ワールド・サービス・メダル(敬称略)

国際キワニスは、奉仕に情熱を傾ける組織として、会員のみならず若者や広く一般市民にも奉仕を促しています。国際キワニス役員会は、1985年にキワニス・ワールド・サービス・メダルを創設し、他者の要望に応えるため自らの生活を省みず活動に従事する個人を表彰してきました。

ワールド・サービス・メダルは、毎年国際キワニス年次総会の場で授与されます。授与されるメダルは年に一つで、子ども達の生活の質の向上に資する個人、または団体に贈られます。これまでの受賞者には、俳優で人権活動家のロジャー・ムーア、オードリー・ヘップバーン、ジェイミー・リー・カーティス、元米国大統領夫人のナンシー・レーガン、ロザリー・カーターなどの著名人が名を連ねます。受賞団体は、ヘイファー・インターナショナルや、スリーピング・チルドレン・アラウンド・ザ・ワールドなどです。

国際キワニスは、2013年のワールド・サービス・メダルをサラ・マクラクランに贈呈

Sarah McLachan receives the 2013 Kiwanis International World Service Medal


国際的なシンガーソングライターのサラ・マクラクランにとって、音楽は情熱そのもの。彼女の音楽教育にささげる情熱を称えて、2013年の国際キワニス・ワールド・サービス・メダルを表彰しました。メダルは、カナダのブリティッシュコロンビア州バンクーバーで開催された第98回国際キワニス年次総会において授与されました。

バンクーバーにあるサラ・マクラクラン音楽学校では、身寄りのない危機に瀕した若者達へ、無料で音楽教育を実施しています。学校の目的は、若者達が自らの手で地域を構築する手助けを行うことです。

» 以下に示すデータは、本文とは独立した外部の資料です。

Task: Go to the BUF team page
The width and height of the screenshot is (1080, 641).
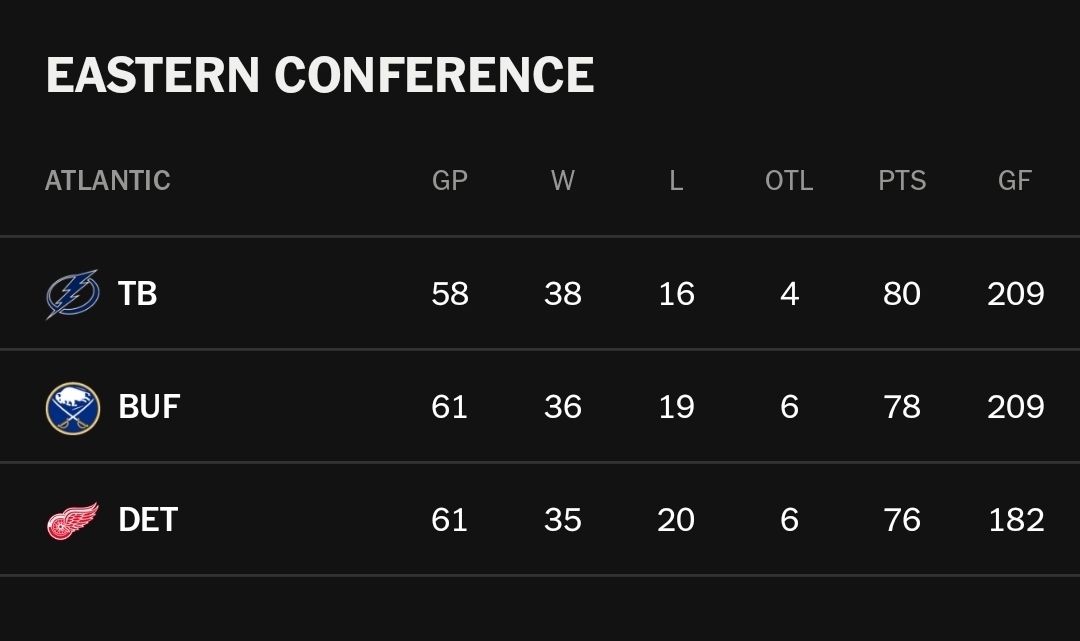Action: click(x=149, y=407)
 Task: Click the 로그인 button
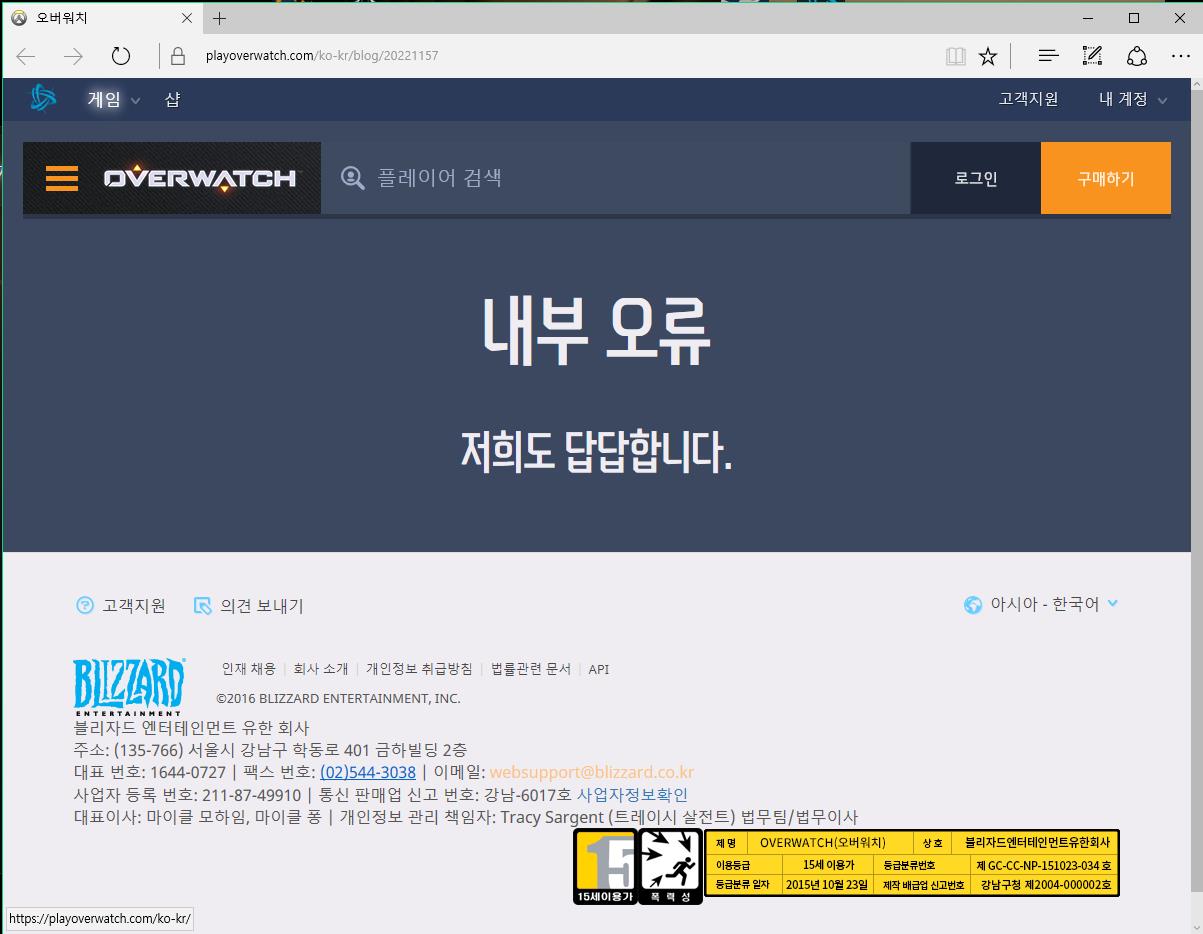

「私が小さかったころは、音楽も学校で教わりました。いつでもあるものという感覚でした。今となっては、こういう事業も行われていません。 あの頃の自分に音楽がなかったら、今頃どんな生活を送っていたんだろうと思います。」とマクラクラン。「私は人気者というにはほど遠く、いつもいじめられていました。でも私には、唯一自信を持って上手と思えた音楽という逃げ場があって、安らげたから、いじめもしのぐことができたのだと思います。」

マクラクランは、年次総会の閉会式で表彰を受け、スピーチのあとに年次総会参加者に熱唱してくださいました。キワニス・イベントでのパフォーマンスは、マクラクランにとって初めてのことではありません。1987年に、ノヴァ・スコティア・キワニス音楽祭で1位に輝いた実績があります。

マクラクランは、彼女の人性に輝きを与えた音楽の影響を受けて、市内の若者のために音楽学校を開校するという夢を持つようになりました。彼女の夢は、1999年のサラ・マクラクラン財団創設によって第一歩を踏み出しました。そして2002年には、非営利組織としてサラ・マクラクラン音楽学校を設立します。それ以降、700人以上の生徒が、ピアノやギター、打楽器、合唱、声楽、作曲、学生バンドやサウンド・ラボへの入門を果たしました。